Question

How do you find the equivalent exponential expression ${{\left( {{7}^{3}} \right)}^{2}}$?

Answer 1

Hint: It is an expression of power of another power. So, multiply both the powers first. You can use the formula ${{\left( {{a}^{m}} \right)}^{n}}={{a}^{mn}}$. Then do the necessary simplification, if required to obtain the required solution.

Complete step by step answer:
An expression containing a power of another power, we can write it as a single power with the exponent equal to the multiplication of both the powers of the given expression.
So if we have a base ‘a’, the first power as ‘m’ and the second power over ‘m’ as ‘n’ in the form ${{\left( {{a}^{m}} \right)}^{n}}$, then we can simplify it as ${{\left( {{a}^{m}} \right)}^{n}}={{a}^{m\times n}}={{a}^{mn}}$
Now, considering our expression ${{\left( {{7}^{3}} \right)}^{2}}$
Here, ‘3’ is the first power and ‘2’ is another power over ‘3’. So, to write it as a single power of ‘7’, we have to multiply both the powers.
Multiplying both the powers, we get
\[\begin{align}
  & \Rightarrow {{7}^{3\times 2}} \\
 & \Rightarrow {{7}^{6}} \\
 & \Rightarrow 117649 \\
\end{align}\]
This is the required solution of the given question.

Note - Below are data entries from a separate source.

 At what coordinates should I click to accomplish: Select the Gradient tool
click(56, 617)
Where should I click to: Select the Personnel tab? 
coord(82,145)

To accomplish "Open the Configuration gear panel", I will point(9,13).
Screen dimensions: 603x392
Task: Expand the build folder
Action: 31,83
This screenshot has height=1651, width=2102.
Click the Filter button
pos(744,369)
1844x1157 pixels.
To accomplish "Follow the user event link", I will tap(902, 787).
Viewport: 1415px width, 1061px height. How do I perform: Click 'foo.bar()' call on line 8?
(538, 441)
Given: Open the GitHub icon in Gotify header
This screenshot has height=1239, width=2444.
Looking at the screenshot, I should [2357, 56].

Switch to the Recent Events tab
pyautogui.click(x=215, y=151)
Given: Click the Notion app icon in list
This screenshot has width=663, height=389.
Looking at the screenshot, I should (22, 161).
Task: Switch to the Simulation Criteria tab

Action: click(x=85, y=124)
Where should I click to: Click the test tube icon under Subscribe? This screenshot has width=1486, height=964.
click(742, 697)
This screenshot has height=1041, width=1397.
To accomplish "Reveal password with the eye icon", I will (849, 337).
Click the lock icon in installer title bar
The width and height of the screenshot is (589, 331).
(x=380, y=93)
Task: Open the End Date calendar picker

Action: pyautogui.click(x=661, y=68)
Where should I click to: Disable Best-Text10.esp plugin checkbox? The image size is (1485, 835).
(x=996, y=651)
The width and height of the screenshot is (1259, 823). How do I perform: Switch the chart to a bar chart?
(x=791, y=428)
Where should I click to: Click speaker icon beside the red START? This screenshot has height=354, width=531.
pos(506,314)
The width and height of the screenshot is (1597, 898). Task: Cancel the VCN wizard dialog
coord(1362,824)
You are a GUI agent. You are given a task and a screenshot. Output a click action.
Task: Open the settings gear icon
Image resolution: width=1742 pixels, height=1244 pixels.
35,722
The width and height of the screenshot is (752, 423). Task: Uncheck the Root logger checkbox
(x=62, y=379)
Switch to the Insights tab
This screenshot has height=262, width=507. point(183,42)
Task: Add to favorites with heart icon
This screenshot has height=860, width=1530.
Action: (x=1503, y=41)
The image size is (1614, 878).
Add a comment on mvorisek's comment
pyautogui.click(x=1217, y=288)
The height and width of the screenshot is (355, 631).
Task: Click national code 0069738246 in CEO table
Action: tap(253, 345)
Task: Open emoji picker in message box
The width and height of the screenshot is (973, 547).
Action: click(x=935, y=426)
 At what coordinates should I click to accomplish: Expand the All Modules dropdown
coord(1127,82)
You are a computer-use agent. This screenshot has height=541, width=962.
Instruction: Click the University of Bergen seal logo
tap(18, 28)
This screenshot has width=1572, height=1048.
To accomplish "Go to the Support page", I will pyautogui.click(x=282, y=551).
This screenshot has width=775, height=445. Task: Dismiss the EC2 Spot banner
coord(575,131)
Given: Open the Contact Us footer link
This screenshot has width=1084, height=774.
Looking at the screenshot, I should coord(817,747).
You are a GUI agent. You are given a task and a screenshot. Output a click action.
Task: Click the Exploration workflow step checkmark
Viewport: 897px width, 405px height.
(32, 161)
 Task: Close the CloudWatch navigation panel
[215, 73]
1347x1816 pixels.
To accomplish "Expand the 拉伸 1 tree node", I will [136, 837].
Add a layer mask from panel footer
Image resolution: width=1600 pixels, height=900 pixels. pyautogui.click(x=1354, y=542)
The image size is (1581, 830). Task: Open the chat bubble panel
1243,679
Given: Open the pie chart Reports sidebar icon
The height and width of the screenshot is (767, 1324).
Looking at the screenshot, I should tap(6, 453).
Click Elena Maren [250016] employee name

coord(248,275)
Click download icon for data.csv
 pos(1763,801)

Note: The powers should be multiplied to convert the expression to a single exponent of ‘7’. Then it should be written in maximum simplified form. For example the above expression could also be written as the single exponent of ‘7’ i.e. ${{7}^{6}}$. But the numeric value of ${{7}^{6}}=117649$ is the appropriate answer to the given question.